** Opening Given entries block **

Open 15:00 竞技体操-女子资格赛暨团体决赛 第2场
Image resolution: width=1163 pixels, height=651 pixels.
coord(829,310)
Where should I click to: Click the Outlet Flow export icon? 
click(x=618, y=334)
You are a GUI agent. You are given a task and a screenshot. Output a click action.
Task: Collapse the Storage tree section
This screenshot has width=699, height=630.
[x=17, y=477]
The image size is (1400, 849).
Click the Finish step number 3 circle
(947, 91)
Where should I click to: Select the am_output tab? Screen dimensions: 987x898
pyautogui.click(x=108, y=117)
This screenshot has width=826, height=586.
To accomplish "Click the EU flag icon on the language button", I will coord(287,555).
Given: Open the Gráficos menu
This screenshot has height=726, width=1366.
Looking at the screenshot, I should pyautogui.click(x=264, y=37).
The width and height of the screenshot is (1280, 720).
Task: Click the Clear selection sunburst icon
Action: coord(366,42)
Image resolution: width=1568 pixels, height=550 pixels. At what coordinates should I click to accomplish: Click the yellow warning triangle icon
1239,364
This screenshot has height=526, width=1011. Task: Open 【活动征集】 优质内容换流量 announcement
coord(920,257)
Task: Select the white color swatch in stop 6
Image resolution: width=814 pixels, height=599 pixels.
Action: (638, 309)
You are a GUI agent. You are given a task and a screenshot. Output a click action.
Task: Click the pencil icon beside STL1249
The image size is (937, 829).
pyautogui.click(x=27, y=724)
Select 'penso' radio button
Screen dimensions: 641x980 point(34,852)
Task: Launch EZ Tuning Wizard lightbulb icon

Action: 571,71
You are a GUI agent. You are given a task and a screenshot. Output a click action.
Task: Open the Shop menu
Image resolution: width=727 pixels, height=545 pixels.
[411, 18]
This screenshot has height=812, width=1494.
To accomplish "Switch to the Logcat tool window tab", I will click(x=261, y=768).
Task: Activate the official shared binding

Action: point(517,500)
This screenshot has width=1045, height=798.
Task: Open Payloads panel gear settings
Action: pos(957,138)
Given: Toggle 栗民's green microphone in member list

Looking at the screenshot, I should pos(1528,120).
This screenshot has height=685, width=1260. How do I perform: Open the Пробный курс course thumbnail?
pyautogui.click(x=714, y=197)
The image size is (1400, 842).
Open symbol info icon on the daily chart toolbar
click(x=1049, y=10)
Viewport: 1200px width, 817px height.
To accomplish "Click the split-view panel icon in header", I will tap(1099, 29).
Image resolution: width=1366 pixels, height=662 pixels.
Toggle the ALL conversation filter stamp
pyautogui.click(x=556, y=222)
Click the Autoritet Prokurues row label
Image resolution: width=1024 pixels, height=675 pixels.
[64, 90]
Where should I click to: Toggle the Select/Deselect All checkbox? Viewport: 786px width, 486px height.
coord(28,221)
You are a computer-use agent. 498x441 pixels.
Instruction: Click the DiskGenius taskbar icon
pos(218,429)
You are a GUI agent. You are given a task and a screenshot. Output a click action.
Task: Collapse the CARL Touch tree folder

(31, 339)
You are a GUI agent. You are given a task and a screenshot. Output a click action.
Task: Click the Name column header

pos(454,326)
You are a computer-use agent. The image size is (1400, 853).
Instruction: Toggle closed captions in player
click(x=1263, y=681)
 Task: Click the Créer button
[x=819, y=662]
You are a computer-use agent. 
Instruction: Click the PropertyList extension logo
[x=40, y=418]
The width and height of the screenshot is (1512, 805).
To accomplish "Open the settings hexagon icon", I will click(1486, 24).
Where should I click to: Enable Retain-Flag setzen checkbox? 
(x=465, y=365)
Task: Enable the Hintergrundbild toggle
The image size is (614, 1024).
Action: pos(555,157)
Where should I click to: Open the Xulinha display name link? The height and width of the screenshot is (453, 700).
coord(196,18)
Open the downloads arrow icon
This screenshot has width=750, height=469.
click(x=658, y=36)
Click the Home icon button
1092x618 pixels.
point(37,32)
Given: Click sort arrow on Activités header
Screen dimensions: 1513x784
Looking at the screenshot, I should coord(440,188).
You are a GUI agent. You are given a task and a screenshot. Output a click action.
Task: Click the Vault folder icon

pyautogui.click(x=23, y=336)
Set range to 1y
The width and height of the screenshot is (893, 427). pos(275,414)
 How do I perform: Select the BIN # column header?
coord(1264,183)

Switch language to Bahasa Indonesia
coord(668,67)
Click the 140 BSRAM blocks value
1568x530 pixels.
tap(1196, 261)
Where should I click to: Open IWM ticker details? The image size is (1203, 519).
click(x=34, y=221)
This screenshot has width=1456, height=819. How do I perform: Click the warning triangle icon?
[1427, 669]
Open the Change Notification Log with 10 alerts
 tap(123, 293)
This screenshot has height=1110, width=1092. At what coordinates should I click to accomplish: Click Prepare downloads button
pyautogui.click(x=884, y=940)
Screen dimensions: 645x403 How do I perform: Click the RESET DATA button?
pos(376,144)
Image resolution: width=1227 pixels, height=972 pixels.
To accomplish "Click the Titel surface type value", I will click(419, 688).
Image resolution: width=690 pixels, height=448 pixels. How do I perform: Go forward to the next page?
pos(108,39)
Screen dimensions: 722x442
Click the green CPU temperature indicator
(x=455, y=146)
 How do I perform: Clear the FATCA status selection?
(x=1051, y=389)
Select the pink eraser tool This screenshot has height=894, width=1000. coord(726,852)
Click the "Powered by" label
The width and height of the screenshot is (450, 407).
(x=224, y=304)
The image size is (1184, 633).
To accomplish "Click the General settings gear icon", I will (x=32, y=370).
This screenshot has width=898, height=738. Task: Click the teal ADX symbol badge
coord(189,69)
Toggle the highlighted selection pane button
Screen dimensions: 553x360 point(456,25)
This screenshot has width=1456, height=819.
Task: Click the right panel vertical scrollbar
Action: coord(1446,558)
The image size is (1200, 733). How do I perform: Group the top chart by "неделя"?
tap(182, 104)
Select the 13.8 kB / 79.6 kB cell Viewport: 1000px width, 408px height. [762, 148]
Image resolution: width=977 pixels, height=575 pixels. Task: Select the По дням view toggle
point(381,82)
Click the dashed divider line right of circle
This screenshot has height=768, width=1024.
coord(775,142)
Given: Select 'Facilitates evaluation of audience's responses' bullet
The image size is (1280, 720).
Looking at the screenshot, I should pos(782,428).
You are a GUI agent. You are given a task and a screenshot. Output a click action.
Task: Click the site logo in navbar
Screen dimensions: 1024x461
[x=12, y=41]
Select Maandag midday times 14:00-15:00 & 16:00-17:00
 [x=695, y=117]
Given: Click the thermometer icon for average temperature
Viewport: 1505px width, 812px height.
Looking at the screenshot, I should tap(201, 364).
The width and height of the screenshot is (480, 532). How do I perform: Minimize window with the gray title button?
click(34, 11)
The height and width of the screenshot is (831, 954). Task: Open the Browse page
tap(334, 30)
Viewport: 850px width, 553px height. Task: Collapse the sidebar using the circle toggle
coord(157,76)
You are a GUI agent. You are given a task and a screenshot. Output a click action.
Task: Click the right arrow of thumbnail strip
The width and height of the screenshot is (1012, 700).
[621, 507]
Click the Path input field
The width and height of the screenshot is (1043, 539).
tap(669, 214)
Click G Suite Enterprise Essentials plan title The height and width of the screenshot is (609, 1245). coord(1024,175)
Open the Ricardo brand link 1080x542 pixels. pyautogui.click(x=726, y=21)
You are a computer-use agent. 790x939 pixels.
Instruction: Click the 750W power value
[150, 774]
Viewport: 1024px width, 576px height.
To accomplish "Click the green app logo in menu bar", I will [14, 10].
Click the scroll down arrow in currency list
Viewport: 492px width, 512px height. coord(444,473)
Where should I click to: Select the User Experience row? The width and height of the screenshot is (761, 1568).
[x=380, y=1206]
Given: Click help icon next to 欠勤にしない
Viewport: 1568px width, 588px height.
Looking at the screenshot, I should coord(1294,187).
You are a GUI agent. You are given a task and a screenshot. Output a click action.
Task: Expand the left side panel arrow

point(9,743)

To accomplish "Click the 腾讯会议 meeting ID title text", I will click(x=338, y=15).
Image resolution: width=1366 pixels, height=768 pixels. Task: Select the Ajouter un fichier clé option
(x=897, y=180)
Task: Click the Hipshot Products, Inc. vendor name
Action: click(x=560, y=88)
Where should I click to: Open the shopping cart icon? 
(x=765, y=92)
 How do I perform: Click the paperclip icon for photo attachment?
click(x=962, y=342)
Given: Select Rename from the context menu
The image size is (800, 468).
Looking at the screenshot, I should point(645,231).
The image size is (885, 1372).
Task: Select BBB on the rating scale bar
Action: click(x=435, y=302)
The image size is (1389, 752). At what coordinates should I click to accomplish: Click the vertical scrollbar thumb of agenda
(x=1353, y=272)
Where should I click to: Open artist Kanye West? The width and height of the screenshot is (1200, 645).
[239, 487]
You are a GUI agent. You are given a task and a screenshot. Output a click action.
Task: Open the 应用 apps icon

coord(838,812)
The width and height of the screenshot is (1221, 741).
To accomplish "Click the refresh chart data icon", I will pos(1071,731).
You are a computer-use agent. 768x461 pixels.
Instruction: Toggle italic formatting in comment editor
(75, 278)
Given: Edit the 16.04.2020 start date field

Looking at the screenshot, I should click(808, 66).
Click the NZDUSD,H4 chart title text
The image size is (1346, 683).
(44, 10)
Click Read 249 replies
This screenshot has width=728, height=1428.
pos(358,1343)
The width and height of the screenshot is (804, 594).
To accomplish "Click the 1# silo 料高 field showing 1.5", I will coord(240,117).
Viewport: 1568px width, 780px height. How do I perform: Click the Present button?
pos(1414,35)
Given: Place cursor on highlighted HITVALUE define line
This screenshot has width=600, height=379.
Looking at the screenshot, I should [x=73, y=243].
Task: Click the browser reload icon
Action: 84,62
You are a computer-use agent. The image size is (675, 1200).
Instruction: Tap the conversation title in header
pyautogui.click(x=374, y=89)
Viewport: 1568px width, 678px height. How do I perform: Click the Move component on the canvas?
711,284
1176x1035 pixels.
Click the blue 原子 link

** Closing Given entries block **

## [Work instructions]
Look above for the line holding "Where should I click to: Enable" and the line holding "The image size is (1184, 633).", then output exactly those two lines and every line between them, nothing more.

## [Written solution]
Where should I click to: Enable Retain-Flag setzen checkbox? 
(x=465, y=365)
Task: Enable the Hintergrundbild toggle
The image size is (614, 1024).
Action: pos(555,157)
Where should I click to: Open the Xulinha display name link? The height and width of the screenshot is (453, 700).
coord(196,18)
Open the downloads arrow icon
This screenshot has width=750, height=469.
click(x=658, y=36)
Click the Home icon button
1092x618 pixels.
point(37,32)
Given: Click sort arrow on Activités header
Screen dimensions: 1513x784
Looking at the screenshot, I should coord(440,188).
You are a GUI agent. You are given a task and a screenshot. Output a click action.
Task: Click the Vault folder icon

pyautogui.click(x=23, y=336)
Set range to 1y
The width and height of the screenshot is (893, 427). pos(275,414)
 How do I perform: Select the BIN # column header?
coord(1264,183)

Switch language to Bahasa Indonesia
coord(668,67)
Click the 140 BSRAM blocks value
1568x530 pixels.
tap(1196, 261)
Where should I click to: Open IWM ticker details? The image size is (1203, 519).
click(x=34, y=221)
This screenshot has width=1456, height=819. How do I perform: Click the warning triangle icon?
[1427, 669]
Open the Change Notification Log with 10 alerts
 tap(123, 293)
This screenshot has height=1110, width=1092. At what coordinates should I click to accomplish: Click Prepare downloads button
pyautogui.click(x=884, y=940)
Screen dimensions: 645x403 How do I perform: Click the RESET DATA button?
pos(376,144)
Image resolution: width=1227 pixels, height=972 pixels.
To accomplish "Click the Titel surface type value", I will click(419, 688).
Image resolution: width=690 pixels, height=448 pixels. How do I perform: Go forward to the next page?
pos(108,39)
Screen dimensions: 722x442
Click the green CPU temperature indicator
(x=455, y=146)
 How do I perform: Clear the FATCA status selection?
(x=1051, y=389)
Select the pink eraser tool This screenshot has height=894, width=1000. coord(726,852)
Click the "Powered by" label
The width and height of the screenshot is (450, 407).
(x=224, y=304)
The image size is (1184, 633).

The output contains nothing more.